--- Extract to read ---
Floating Rate Notes:

        On May 24, 2000, Staples issued notes in the aggregate principal amount of $175 million. These notes came due on November 26, 2001 and were repaid through a combination of cash on hand and borrowings on existing credit lines. The notes bore interest at a rate equal to the three month LIBOR plus .85%.

NOTE G Derivative Instruments and Hedging Activities

        Staples uses interest rate swaps to turn fixed rate debt into variable rate and a currency swap to hedge a portion of the value of Staples' net investment in Canadian dollar denominated subsidiaries. These derivatives qualify for hedge accounting treatment as the derivatives have been highly effective in achieving offsetting changes in fair value of the hedged items.

--- Exercise set ---
1 > According to the Staples financial note, what interest rate did the floating rate notes carry?
2 > Write the next part of the Staples financial note, picking up right after its final sentence.
The items that come next have no connection to the Staples financial note.

--- Data rows ---
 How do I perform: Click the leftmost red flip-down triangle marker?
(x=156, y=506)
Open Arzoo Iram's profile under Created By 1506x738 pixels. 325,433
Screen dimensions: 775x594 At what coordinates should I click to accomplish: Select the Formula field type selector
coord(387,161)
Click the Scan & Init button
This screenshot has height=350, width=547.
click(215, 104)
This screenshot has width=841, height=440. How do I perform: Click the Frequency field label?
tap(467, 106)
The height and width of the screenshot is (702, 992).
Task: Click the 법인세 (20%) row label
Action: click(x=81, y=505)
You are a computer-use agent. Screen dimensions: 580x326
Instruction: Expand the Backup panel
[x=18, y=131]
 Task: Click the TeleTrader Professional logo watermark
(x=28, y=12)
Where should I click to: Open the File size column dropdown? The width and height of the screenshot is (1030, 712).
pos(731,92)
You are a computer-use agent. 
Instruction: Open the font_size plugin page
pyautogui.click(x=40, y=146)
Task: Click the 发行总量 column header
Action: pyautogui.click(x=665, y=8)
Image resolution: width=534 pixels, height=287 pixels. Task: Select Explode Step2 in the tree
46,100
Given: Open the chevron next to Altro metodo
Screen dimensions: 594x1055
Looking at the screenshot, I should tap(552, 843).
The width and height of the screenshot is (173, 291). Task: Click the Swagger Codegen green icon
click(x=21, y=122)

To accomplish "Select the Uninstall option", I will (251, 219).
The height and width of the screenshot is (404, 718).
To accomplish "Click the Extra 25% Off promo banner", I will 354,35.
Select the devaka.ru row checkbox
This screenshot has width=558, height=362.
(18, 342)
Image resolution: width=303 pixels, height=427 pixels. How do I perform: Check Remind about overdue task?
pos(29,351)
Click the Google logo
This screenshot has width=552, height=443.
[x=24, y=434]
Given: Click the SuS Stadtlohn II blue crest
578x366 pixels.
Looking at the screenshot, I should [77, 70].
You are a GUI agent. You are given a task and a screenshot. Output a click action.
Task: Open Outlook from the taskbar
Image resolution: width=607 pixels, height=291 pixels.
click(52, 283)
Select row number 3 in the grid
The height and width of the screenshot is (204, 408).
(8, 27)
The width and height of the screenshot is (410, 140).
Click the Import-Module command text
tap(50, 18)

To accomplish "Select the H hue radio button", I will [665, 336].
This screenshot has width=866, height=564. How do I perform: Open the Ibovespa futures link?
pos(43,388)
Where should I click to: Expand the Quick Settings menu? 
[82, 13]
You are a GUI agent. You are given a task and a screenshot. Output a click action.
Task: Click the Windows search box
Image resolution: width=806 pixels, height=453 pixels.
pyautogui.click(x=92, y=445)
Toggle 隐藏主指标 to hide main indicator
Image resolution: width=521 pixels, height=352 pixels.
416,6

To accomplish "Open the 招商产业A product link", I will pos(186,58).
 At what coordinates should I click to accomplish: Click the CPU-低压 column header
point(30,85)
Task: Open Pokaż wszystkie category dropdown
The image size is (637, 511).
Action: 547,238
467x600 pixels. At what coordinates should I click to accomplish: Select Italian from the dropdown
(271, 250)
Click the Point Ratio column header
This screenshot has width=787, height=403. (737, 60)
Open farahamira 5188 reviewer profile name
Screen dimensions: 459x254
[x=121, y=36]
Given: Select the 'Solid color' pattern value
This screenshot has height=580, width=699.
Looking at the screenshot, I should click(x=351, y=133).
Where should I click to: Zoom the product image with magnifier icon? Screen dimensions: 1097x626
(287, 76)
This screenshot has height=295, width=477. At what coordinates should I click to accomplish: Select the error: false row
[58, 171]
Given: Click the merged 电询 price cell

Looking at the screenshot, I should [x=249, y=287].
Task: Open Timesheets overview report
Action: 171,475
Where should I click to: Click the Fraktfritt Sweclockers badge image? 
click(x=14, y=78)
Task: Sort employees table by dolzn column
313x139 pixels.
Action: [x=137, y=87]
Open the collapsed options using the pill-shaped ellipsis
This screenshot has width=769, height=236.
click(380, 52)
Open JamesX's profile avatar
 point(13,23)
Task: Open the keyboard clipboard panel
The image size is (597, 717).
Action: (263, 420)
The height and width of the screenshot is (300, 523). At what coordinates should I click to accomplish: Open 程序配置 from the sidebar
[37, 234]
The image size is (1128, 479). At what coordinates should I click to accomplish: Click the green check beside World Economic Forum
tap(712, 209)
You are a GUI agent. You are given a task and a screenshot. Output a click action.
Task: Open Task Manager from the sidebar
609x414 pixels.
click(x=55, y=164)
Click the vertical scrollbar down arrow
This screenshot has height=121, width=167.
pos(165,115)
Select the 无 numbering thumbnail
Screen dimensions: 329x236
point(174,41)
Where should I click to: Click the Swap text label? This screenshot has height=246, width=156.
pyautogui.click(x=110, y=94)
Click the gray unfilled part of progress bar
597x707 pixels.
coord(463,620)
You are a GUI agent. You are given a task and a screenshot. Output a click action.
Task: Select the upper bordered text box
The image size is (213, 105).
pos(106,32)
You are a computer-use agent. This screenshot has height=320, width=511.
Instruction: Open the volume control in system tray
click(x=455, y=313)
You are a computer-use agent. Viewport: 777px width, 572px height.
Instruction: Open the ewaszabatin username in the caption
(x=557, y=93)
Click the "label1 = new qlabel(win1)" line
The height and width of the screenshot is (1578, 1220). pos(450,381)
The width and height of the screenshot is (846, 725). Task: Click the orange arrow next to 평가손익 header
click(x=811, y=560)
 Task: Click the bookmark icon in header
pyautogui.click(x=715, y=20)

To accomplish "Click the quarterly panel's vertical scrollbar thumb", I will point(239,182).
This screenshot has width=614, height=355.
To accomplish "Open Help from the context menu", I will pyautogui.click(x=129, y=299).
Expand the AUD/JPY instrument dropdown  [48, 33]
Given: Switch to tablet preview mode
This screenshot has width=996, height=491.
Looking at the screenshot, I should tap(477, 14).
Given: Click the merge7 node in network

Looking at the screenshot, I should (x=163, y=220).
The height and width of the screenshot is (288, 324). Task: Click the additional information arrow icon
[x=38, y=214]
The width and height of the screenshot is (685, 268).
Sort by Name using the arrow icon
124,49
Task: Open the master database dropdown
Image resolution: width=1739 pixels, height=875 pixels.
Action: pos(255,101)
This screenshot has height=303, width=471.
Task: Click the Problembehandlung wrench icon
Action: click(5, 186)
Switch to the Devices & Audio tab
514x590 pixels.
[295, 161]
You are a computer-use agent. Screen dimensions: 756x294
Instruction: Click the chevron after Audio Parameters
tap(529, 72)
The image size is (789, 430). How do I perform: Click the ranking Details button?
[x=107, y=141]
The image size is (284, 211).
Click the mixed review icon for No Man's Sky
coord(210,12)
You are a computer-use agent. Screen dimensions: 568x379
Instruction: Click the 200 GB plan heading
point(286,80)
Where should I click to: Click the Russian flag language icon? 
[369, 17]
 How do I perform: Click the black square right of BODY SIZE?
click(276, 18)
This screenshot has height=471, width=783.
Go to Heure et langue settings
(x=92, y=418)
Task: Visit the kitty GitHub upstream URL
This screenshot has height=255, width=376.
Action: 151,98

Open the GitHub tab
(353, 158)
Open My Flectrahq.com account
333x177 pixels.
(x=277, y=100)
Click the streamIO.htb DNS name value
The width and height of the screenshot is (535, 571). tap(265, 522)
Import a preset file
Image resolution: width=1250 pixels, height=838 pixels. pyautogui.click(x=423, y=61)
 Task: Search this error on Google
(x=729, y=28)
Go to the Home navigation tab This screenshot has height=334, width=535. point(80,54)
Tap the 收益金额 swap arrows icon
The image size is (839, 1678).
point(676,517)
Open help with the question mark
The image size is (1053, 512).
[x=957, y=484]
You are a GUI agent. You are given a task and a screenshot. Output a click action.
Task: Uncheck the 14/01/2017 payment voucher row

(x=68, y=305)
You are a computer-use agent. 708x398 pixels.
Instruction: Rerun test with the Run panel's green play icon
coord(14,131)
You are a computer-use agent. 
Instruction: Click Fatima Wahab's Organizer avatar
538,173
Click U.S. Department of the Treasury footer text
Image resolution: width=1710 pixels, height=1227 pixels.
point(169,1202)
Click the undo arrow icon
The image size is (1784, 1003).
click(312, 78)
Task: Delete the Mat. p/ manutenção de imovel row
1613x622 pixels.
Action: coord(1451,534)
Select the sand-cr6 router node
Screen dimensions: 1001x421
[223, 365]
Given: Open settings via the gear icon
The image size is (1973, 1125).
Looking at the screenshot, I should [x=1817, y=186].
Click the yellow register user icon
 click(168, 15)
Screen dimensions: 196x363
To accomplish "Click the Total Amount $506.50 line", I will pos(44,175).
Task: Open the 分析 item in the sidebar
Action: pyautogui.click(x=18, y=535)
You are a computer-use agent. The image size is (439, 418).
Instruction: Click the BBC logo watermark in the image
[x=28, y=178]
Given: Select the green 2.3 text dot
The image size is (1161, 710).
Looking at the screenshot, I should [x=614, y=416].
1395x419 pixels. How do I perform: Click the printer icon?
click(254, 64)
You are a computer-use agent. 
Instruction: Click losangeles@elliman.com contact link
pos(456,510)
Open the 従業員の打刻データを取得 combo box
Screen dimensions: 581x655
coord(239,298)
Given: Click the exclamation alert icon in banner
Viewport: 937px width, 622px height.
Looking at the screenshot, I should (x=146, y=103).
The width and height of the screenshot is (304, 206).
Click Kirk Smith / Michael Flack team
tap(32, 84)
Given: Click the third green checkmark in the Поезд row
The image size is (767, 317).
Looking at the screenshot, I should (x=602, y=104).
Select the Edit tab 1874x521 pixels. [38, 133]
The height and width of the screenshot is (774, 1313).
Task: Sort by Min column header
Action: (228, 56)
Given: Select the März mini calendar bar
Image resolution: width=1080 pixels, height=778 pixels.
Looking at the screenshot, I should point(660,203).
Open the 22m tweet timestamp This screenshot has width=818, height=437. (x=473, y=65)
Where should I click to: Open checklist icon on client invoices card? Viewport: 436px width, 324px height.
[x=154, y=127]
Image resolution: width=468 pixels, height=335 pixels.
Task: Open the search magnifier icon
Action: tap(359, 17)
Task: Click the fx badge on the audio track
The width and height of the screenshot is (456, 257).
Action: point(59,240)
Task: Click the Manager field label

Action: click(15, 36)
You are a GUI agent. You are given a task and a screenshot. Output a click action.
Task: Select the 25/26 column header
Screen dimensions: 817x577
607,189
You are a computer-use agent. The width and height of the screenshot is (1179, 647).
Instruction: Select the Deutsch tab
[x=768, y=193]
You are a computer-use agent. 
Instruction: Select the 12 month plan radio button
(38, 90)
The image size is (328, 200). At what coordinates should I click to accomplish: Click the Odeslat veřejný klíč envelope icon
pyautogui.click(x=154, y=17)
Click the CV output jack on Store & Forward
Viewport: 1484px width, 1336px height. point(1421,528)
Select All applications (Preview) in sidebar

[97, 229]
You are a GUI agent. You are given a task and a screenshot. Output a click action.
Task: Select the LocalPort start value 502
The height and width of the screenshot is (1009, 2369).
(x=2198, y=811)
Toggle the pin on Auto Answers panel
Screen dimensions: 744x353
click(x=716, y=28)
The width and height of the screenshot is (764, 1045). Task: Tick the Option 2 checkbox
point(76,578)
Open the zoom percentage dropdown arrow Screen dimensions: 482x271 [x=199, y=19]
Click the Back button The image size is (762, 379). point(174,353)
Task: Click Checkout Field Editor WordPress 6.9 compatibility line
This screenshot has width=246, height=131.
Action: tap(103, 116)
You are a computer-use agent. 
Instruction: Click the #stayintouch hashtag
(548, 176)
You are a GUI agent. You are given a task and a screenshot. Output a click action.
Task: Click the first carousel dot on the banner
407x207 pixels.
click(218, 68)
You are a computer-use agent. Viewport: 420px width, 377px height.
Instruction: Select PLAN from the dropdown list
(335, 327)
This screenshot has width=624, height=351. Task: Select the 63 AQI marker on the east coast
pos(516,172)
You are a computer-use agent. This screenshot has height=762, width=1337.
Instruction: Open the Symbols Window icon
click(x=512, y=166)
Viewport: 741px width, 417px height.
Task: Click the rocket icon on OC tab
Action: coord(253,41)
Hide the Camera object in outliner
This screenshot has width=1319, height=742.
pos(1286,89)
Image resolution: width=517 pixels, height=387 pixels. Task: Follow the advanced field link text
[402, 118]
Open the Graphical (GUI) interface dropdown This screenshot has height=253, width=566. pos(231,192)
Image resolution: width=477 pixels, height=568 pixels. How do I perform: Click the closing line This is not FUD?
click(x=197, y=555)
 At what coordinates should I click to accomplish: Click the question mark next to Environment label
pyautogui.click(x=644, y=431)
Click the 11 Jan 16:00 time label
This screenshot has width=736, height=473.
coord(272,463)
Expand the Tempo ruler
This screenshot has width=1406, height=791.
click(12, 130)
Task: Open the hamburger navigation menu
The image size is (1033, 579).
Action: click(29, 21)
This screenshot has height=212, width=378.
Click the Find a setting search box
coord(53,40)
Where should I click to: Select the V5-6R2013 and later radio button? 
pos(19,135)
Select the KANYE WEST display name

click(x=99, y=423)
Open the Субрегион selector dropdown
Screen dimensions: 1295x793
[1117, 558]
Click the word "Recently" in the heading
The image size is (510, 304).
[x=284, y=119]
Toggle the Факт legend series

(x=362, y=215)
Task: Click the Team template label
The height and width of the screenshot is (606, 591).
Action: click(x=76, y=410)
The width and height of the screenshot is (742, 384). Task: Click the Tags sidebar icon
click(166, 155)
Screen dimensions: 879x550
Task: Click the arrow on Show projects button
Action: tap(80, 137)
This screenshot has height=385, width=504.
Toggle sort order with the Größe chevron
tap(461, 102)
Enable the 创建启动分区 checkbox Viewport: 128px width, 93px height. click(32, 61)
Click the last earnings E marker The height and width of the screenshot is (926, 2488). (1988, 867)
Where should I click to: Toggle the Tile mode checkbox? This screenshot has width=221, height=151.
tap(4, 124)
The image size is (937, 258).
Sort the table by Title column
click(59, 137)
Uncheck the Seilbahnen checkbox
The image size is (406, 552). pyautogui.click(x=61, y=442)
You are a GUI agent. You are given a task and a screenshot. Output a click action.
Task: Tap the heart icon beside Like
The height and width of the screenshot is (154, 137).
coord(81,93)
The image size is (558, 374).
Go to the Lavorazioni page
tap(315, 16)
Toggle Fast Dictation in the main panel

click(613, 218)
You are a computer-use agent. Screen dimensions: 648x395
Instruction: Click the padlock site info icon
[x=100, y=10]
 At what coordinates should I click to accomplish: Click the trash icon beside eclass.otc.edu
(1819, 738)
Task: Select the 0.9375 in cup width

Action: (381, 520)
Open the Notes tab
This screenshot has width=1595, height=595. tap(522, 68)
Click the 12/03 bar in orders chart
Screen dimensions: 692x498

--- Results for the exercise ---
1 > The three month LIBOR plus .85%.

2 >
Interest Rate Swaps:

        During fiscal year 1999, Staples entered into interest rate swaps, for an aggregate notional amount of $200 million, designed to turn Staples' fixed rate Senior Notes into a variable rate obligation. On October 23, 2001, Staples terminated these interest rate swaps which were originally scheduled to terminate on August 15, 2007. Upon termination of the swaps, Staples realized a gain of $18 million, which will be amortized over the remaining term of the underlying hedged debt instrument, as an adjustment to interest expense. Simultaneous to the termination of these interest rate swaps, Staples entered into another $200 million of interest rate swaps whereby Staples is entitled to receive semi-annual interest payments at a fixed rate of 7.125% and is obligated to make semi-annual interest payments at a floating rate based on the U.S. Dollar LIBOR. These swap agreements, scheduled to terminate on August 15, 2007, are designated as fair value hedges of the Senior Notes. At February 2, 2002, the new interest rate swap agreements had a fair value loss of $2.1 million, which was included in other long-term obligations.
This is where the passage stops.